Video: Road Sign Forest at Watson Lake: Canadian Open Air Museum
2024 Author: Richard Flannagan | [email protected]. Last modified: 2023-12-15 23:55
Imagine a forest in which each “tree” has road signs instead of branches. The open-air museum in Watson Lake has collected an impressive collection of signs, partly made by special order, and most of them are simply pioneering: more than 70 thousand road signs were missing around the world.
The collection of pointers has its own history associated with the Second World War. In the midst of the war, the United States pledged to help the Soviet Union with technology, ferrying planes through Alaska and Chukotka. However - that's bad luck! - 2 thousand kilometers of Canadian off-road almost disrupted the grandiose Lend-Lease.

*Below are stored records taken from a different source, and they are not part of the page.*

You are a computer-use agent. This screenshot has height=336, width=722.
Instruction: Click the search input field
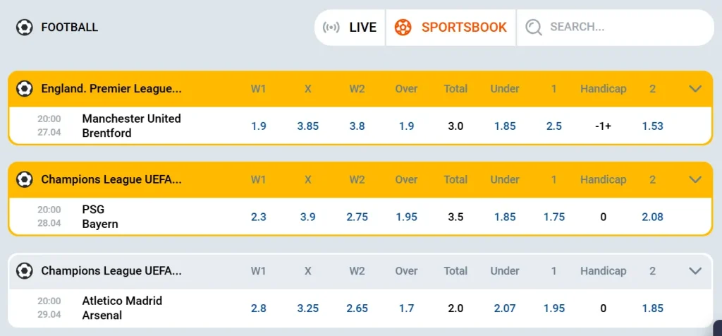click(x=615, y=28)

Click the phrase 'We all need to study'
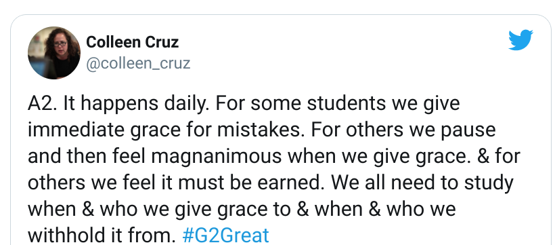point(422,183)
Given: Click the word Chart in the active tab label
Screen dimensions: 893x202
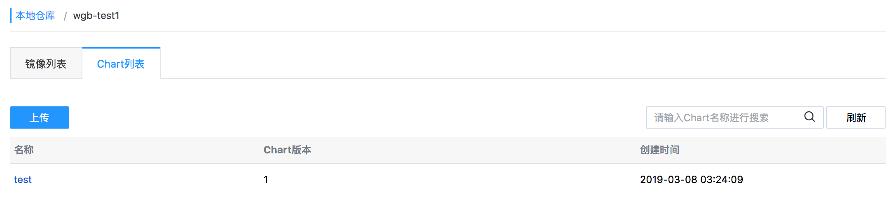Looking at the screenshot, I should [x=110, y=64].
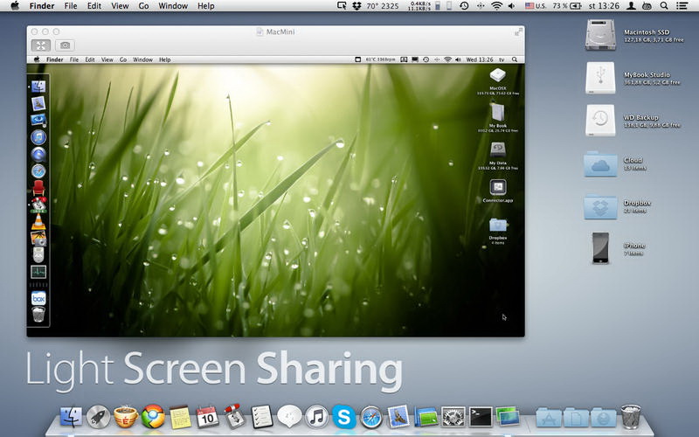Select the Cloud folder on the desktop
Image resolution: width=699 pixels, height=437 pixels.
coord(600,163)
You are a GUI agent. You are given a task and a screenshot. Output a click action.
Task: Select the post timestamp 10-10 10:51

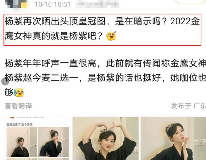pyautogui.click(x=52, y=4)
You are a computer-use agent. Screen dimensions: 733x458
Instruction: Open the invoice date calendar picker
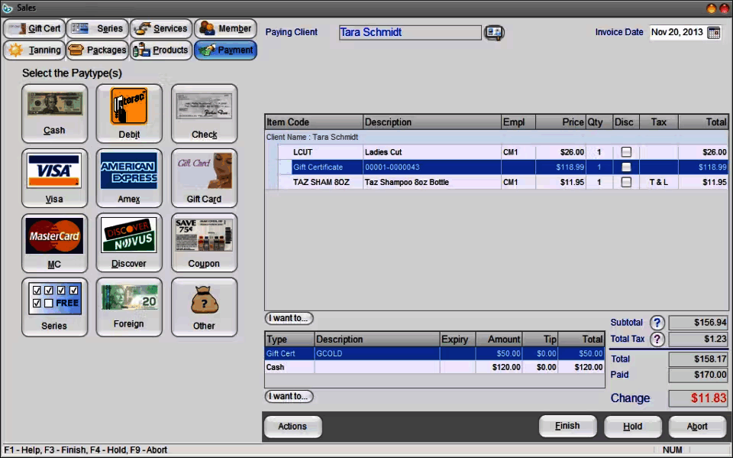[x=714, y=33]
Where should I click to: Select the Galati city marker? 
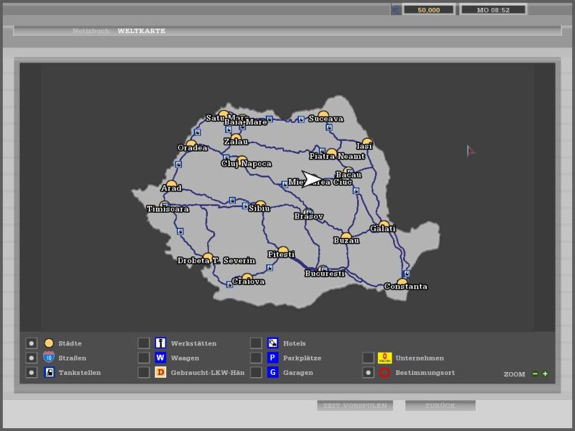[x=384, y=226]
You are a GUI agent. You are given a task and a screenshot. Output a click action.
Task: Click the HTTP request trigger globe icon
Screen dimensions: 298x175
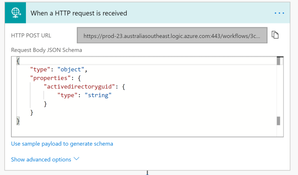(x=16, y=13)
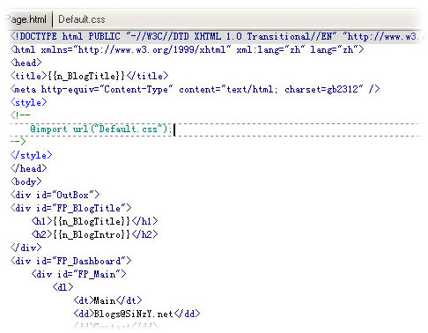Click the div id FP_Dashboard line
The height and width of the screenshot is (333, 428).
click(70, 261)
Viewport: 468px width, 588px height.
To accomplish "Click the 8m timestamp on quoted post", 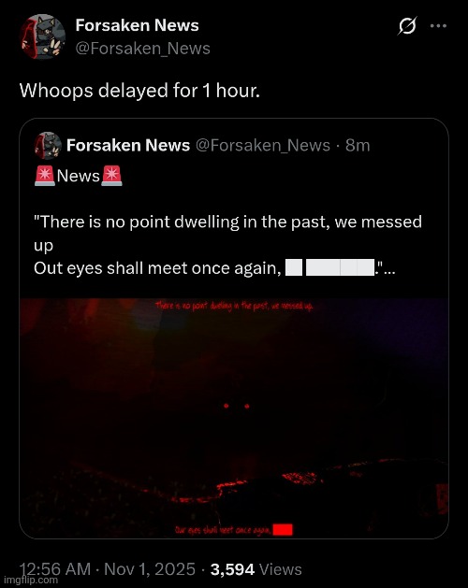I will [358, 145].
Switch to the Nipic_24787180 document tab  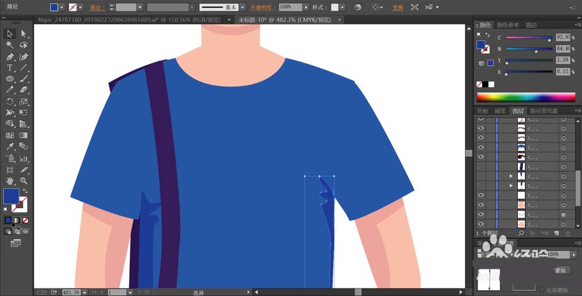tap(127, 20)
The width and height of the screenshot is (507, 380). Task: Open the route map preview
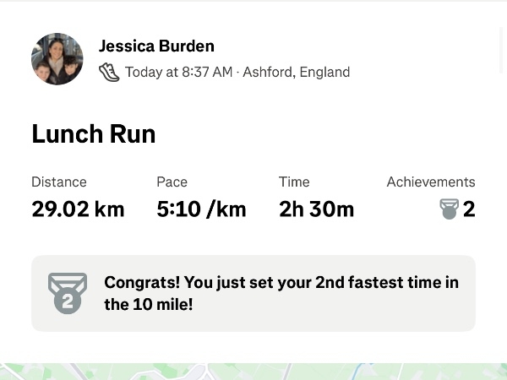click(254, 372)
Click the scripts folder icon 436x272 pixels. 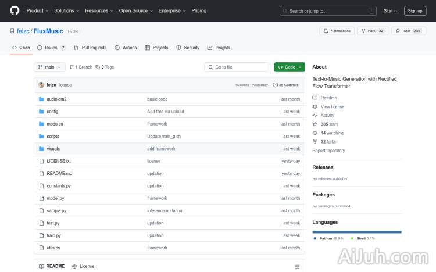41,136
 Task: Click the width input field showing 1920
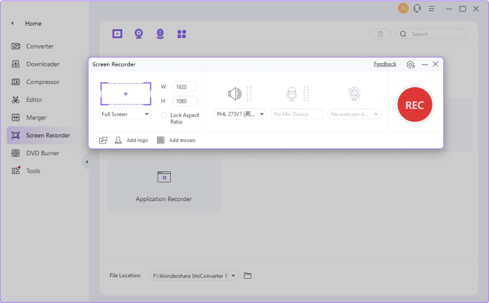coord(185,87)
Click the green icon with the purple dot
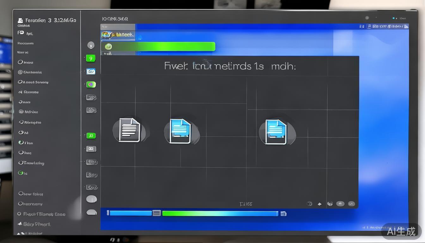 (91, 84)
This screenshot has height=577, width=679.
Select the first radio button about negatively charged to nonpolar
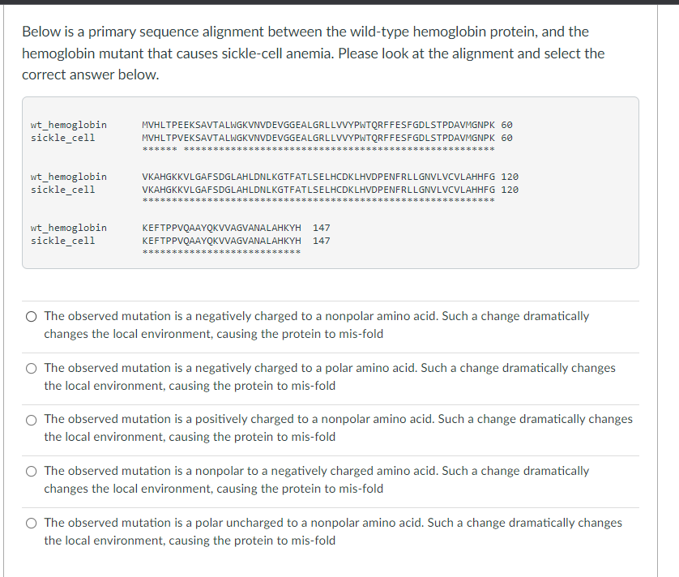(31, 316)
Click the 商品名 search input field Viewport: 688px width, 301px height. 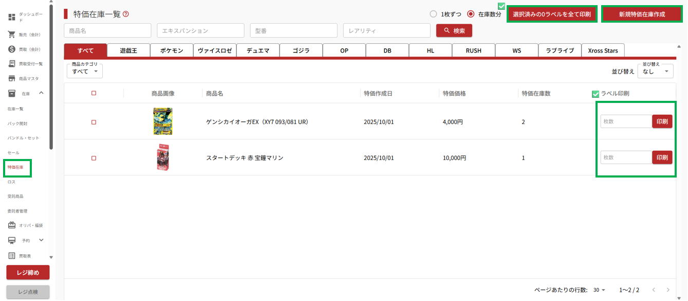pyautogui.click(x=107, y=31)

I had to urgently build a highway, which was named Alaska. American military builders were sent to pave the road.
One day, a bulldozer accidentally demolished a homemade sign that indicated distances to nearby cities. Private Carl K. Lindley was ordered to place the sign. A guy who missed a distant home in the Midwest nailed another plaque to the crumpled signpost, marking the distance to his native Danville. Other soldiers also did not stand aside and supplemented the road sign with the names of their hometowns. It was in 1942.
Almost 50 years have passed, and in 1990 the number of exhibits in the open-air museum reached 10 thousand. And over the past 20 years since that time, it has increased by 7 times - now the "Forest of road signs" has more than 70 thousand plates. Every year the collection is replenished with 2, 5-4 thousand street signs, signs "Welcome to …" and other exhibits with well-known or stupid names.
Reading these signs, you try to imagine the places where they were "registered" before, and you are surprised at the enthusiasts who bring here road signs with the names of their hometowns. They say that there is even an exhibit measuring 3 × 2 meters, borrowed from the German Autobahn.
Orphan plates can turn out to be a funny installation fence, or a "forest" can grow, where each pillar reminds everyone of a well-known language tree. It illustrates the fact that the languages of our planet are closely or distantly related, despite all the differences. Likewise, cities are just different names in the essence of one anthroposphere common to all of us.